(Source text)

Liberating the Canon is an edited anthology capturing the contemporary emergence of radically innovative and nonconforming forms of literature in the UK and US. Historically, sociopolitical marginalisation and avant-garde aesthetics have not come together in UK literature, counterintuitively divorcing outsider experience and formal innovation. Bringing together intersectional identity and literary innovation, LTC is designed as an intervention against the normativity of literary publishing contexts and the institution 'Innovative Literature' as such. More widely, if literature, any literature, can act as a mode of cultural resistance and help imagine a more progressive politics in Tory Britain and beyond, it is this.

(End Source text)
(Data block)

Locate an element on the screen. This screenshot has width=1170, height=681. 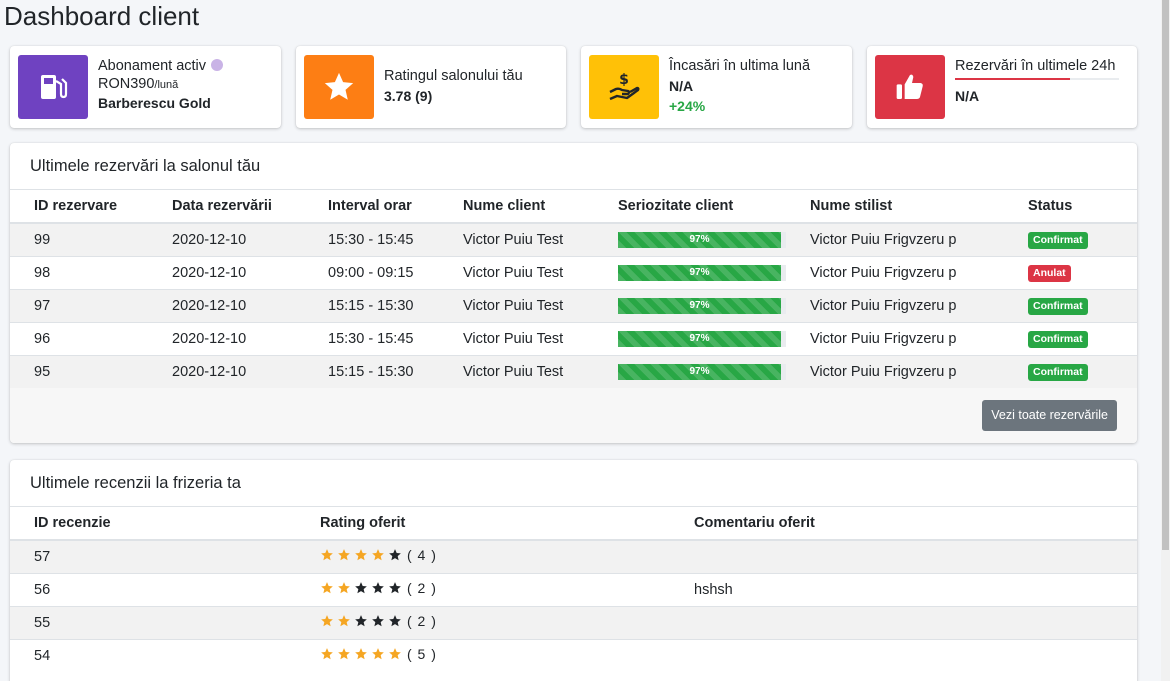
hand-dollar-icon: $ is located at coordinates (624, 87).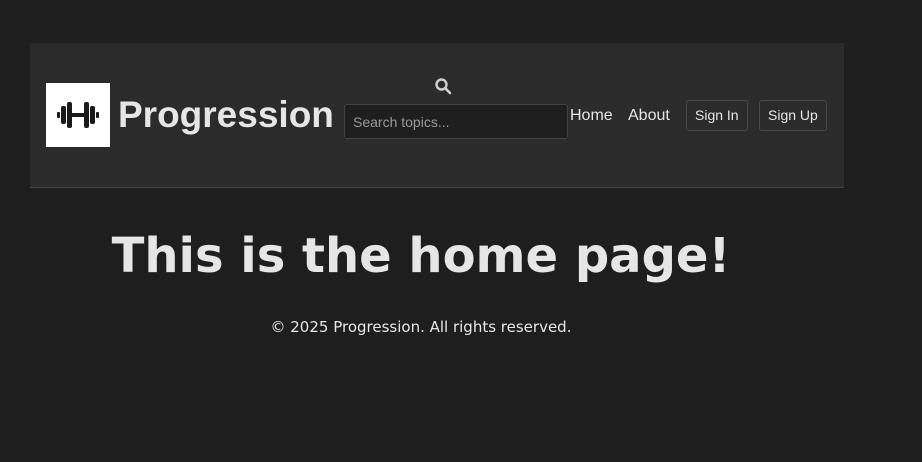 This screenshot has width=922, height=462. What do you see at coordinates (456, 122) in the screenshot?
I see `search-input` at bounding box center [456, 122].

(End Data block)

**Problem 1:** In the passage about the Liberating the Canon anthology, retype everything from "Liberating the Canon" down to "it is this.".
**Problem 2:** According to the passage about the Liberating the Canon anthology, in which two countries does the anthology capture new forms of literature emerging?
**Problem 3:** Carry on the passage about the Liberating the Canon anthology from its final sentence.
The material has nothing to do with the passage about the Liberating the Canon anthology.

**Result 1:**
Liberating the Canon is an edited anthology capturing the contemporary emergence of radically innovative and nonconforming forms of literature in the UK and US. Historically, sociopolitical marginalisation and avant-garde aesthetics have not come together in UK literature, counterintuitively divorcing outsider experience and formal innovation. Bringing together intersectional identity and literary innovation, LTC is designed as an intervention against the normativity of literary publishing contexts and the institution 'Innovative Literature' as such. More widely, if literature, any literature, can act as a mode of cultural resistance and help imagine a more progressive politics in Tory Britain and beyond, it is this.

**Result 2:** The UK and the US.

**Result 3:**
Edited by Isabel Waidner, Liberating the Canon includes contributors working at the intersections of prose, poetry, art, performance, indie publishing and various subcultural contexts:

Mojisola Adebayo, Jess Arndt (US), Jay Bernard, Richard Brammer, Victoria Brown, SJ Fowler, Juliet Jacques, Sara Jaffe (US), Roz Kaveney, R. Zamora Linmark (US), Mira Mattar, Seabright D.Mortimer, Nat Raha, Nisha Ramayya, Rosie Snajdr, Timothy Thornton, Isabel Waidner, Joanna Walsh and Eley Williams.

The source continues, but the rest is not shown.